> **TASK GOAL**
What are the lines, copied exactly, from the one containing "Select competition-group-dead-t legend" through the final line of the material? Leave the pictures out.
⟨
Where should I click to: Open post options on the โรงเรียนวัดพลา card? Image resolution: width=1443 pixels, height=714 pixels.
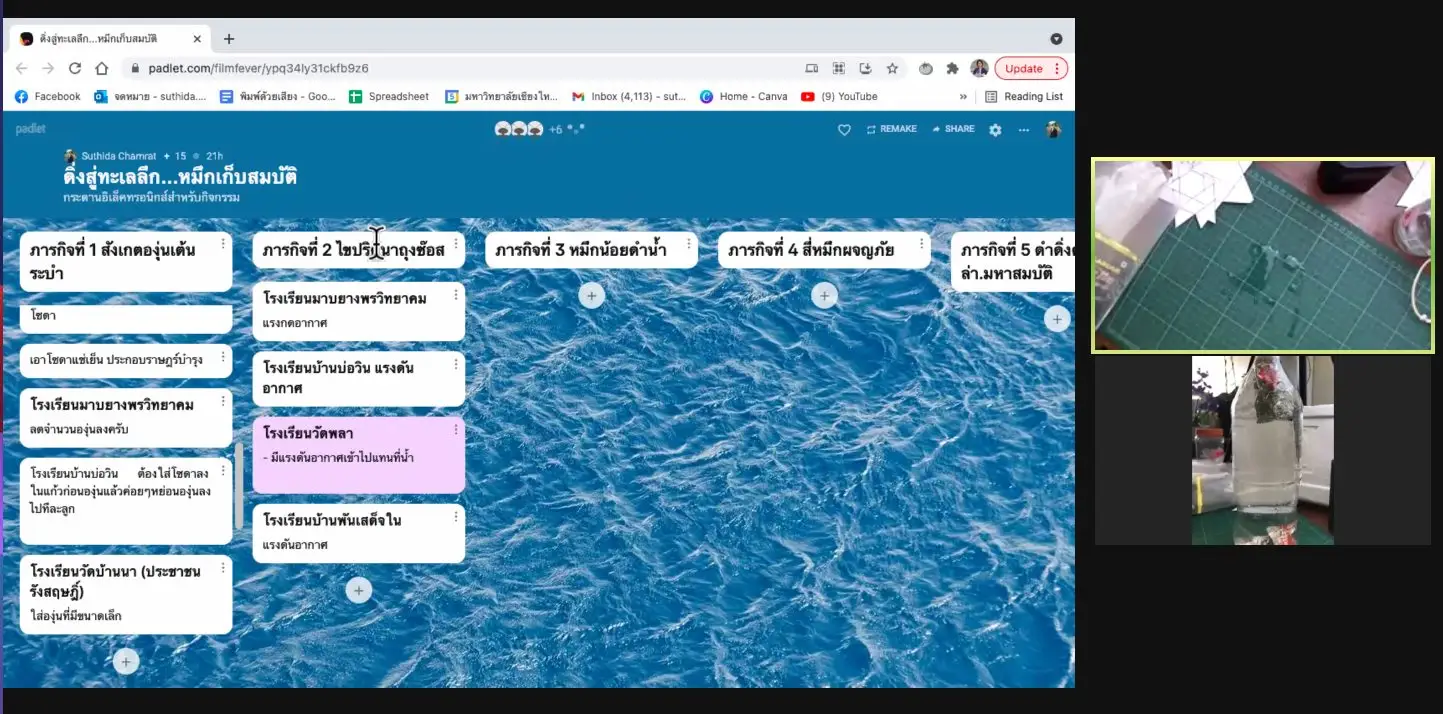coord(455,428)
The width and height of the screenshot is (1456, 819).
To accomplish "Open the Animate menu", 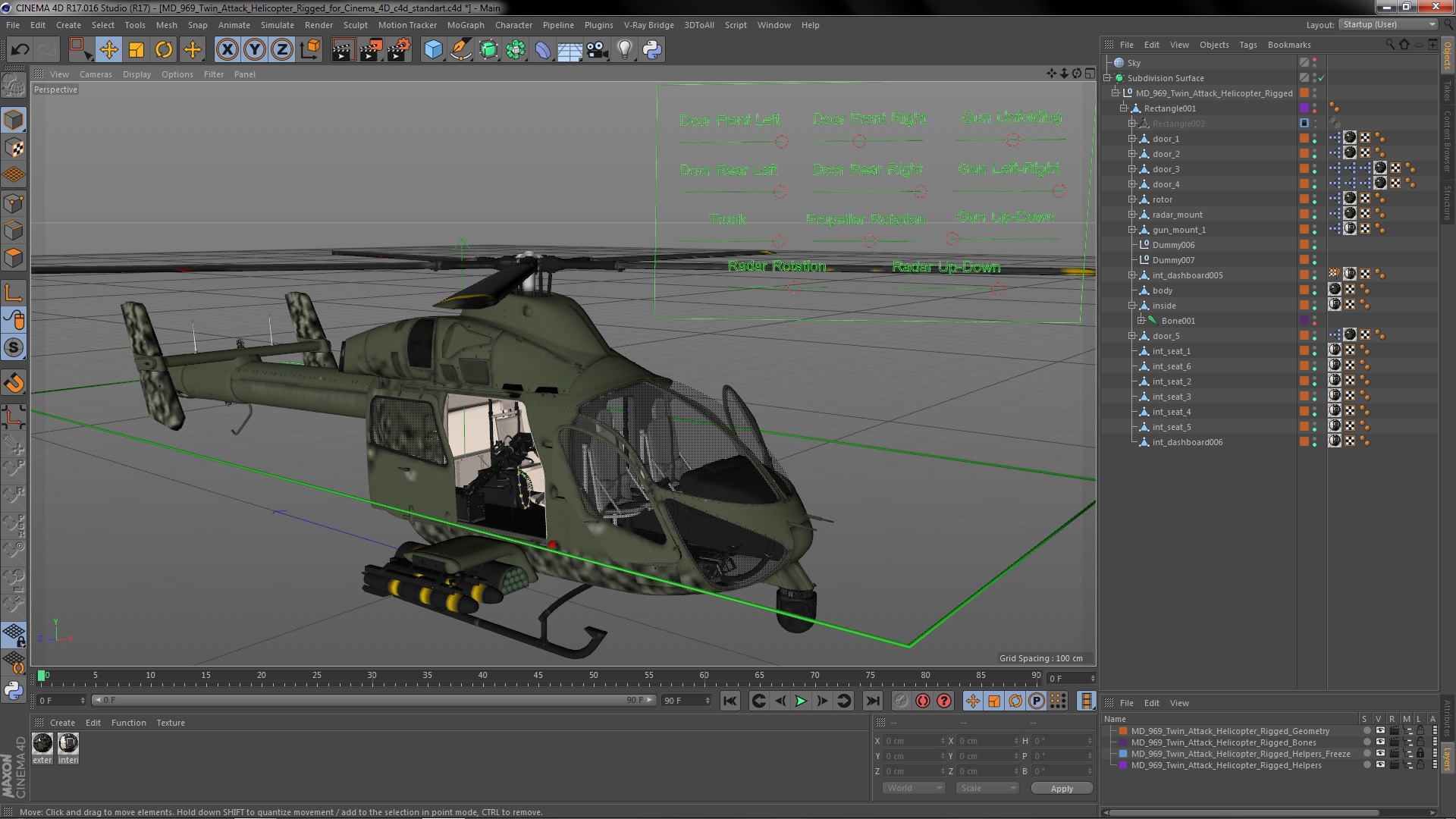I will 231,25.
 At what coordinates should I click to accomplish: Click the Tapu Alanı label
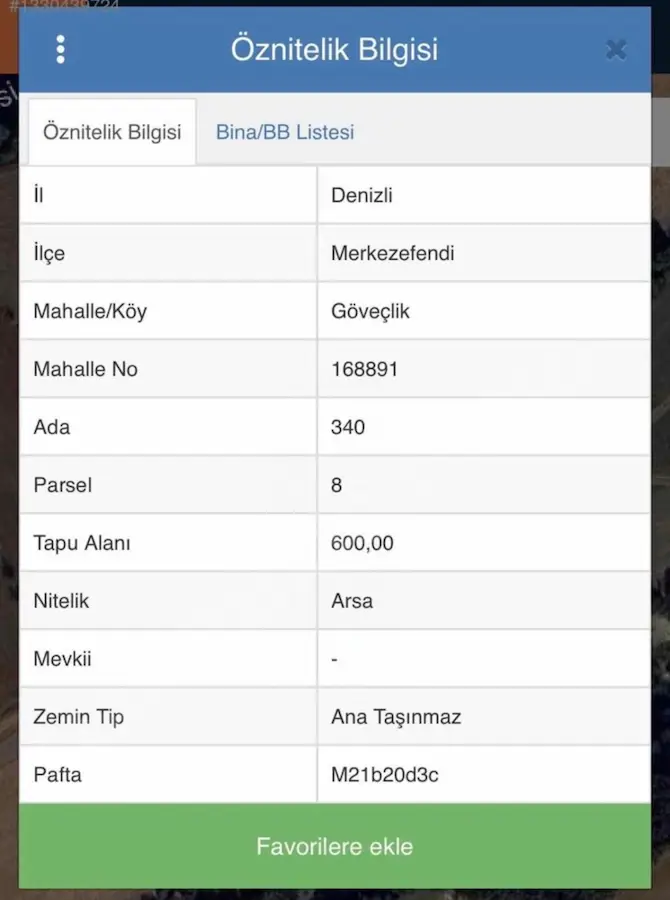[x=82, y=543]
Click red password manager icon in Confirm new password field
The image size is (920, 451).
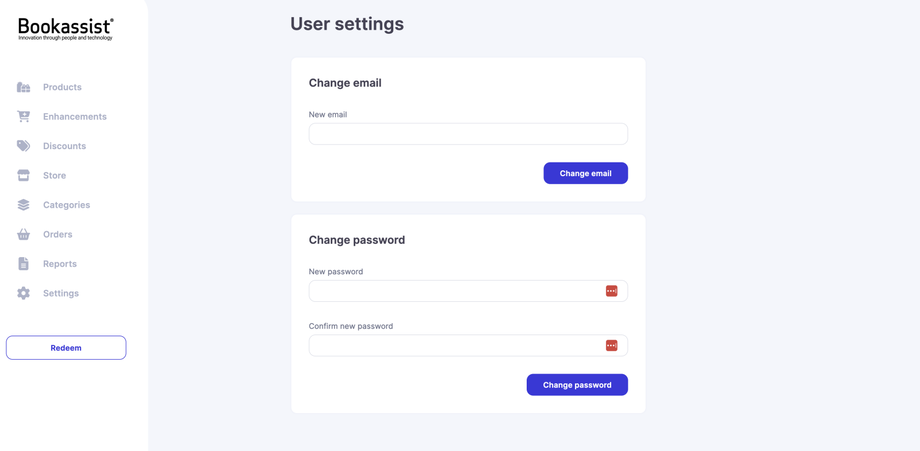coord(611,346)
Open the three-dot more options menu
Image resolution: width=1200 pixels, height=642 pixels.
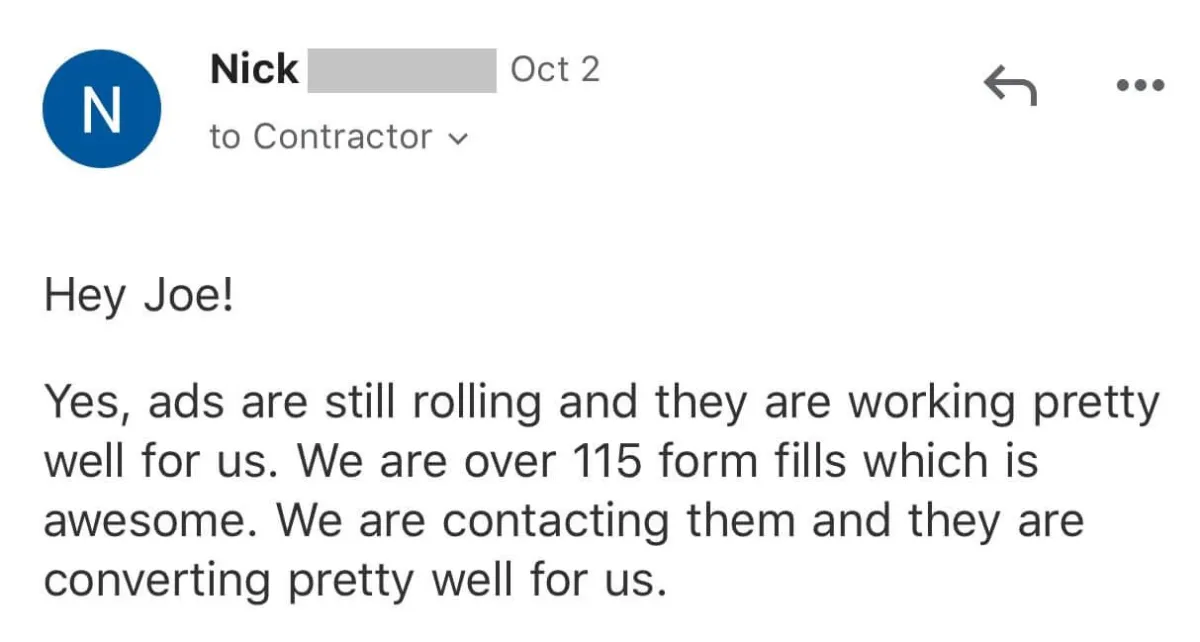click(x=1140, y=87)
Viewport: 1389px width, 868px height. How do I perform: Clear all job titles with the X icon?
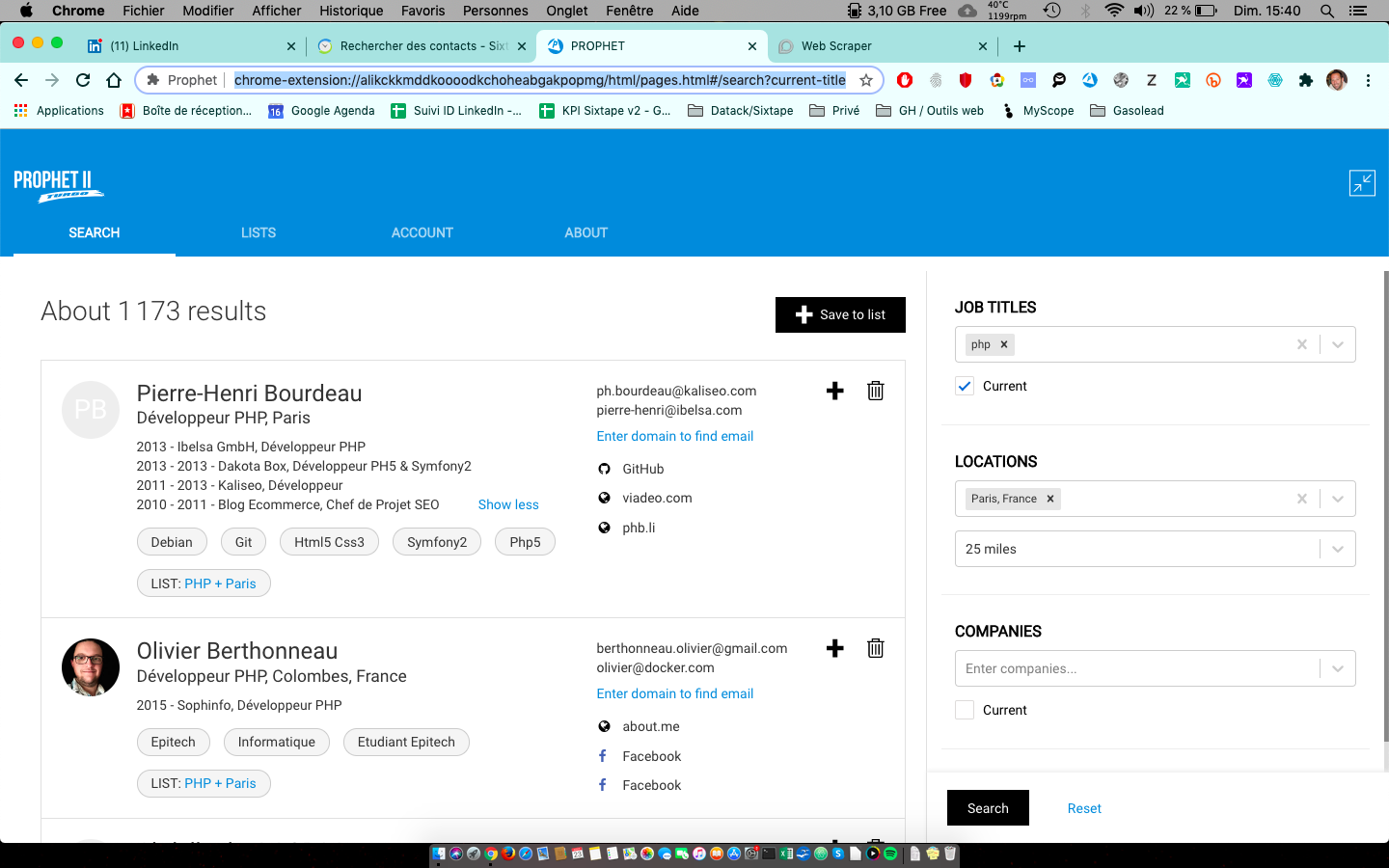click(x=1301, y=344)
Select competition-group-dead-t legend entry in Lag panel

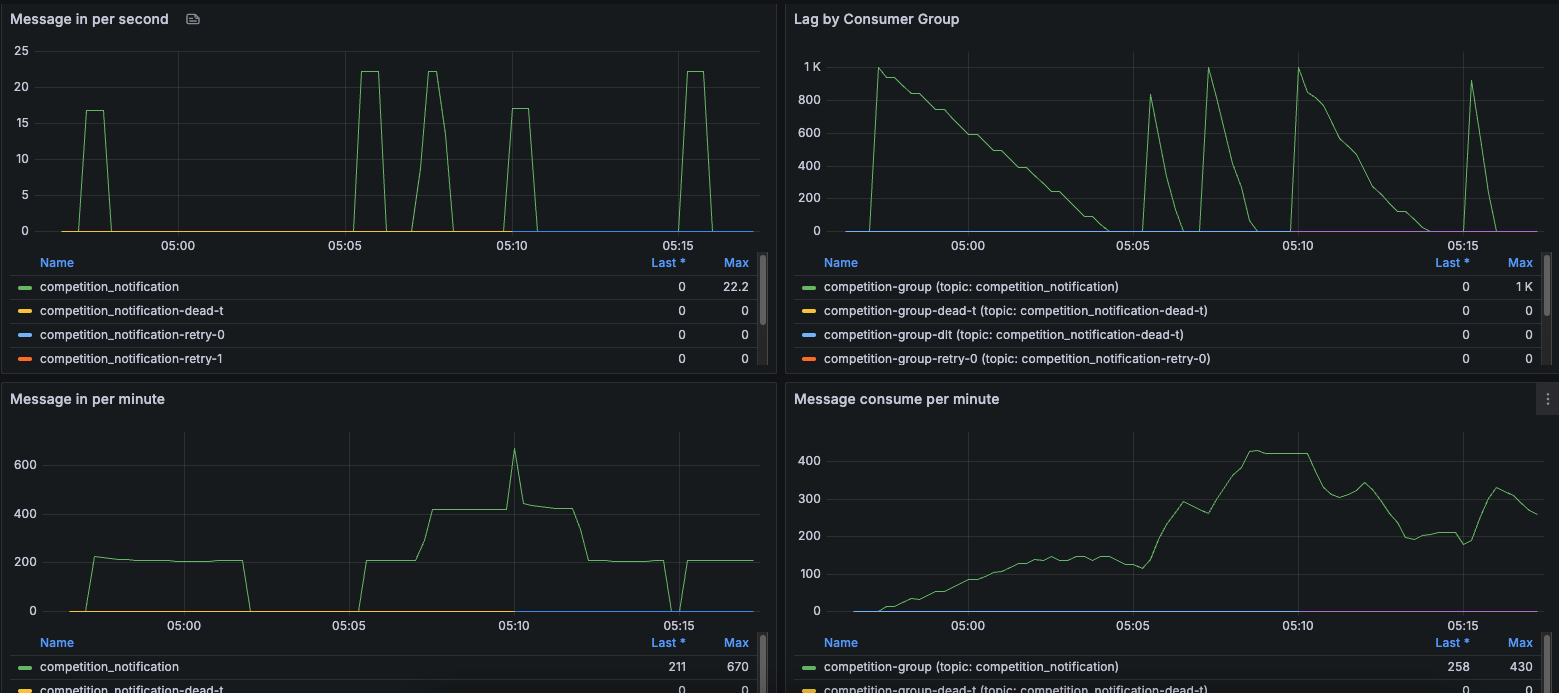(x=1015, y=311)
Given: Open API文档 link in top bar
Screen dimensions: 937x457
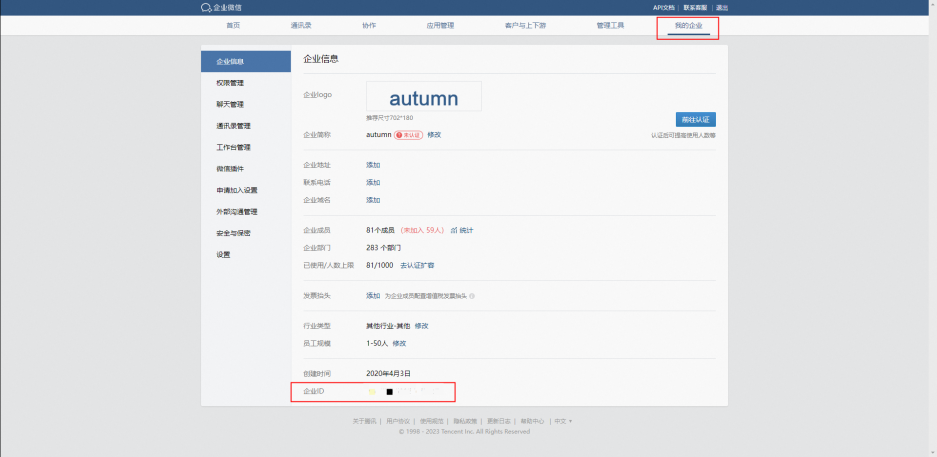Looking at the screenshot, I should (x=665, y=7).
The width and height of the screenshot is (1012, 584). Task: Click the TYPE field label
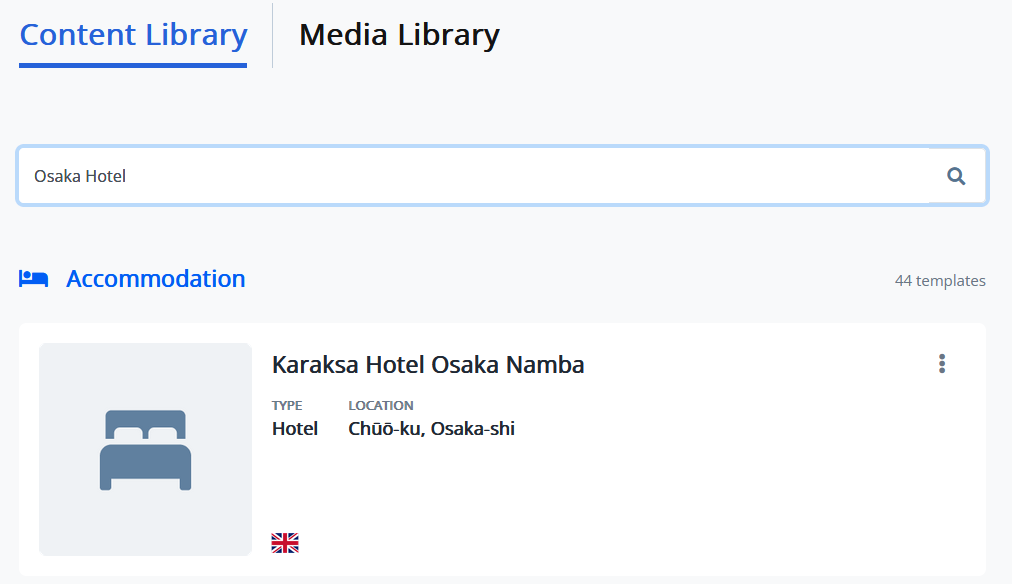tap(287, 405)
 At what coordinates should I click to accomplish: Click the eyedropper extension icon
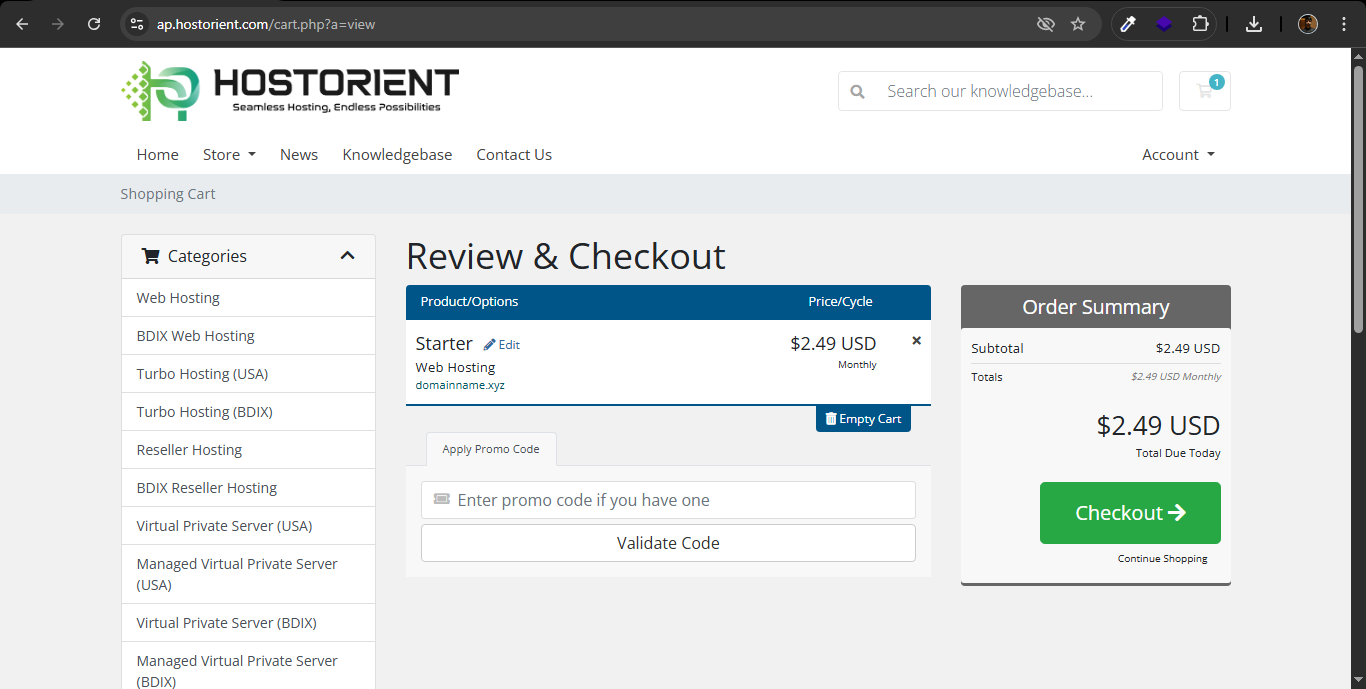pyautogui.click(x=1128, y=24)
⟩
> **TASK RESULT**
Select competition-group-dead-t legend entry in Lag panel

(x=1015, y=311)
Given: Open API文档 link in top bar
Screen dimensions: 937x457
Looking at the screenshot, I should (x=665, y=7).
The width and height of the screenshot is (1012, 584). Task: Click the TYPE field label
tap(287, 405)
 At what coordinates should I click to accomplish: Click the eyedropper extension icon
pyautogui.click(x=1128, y=24)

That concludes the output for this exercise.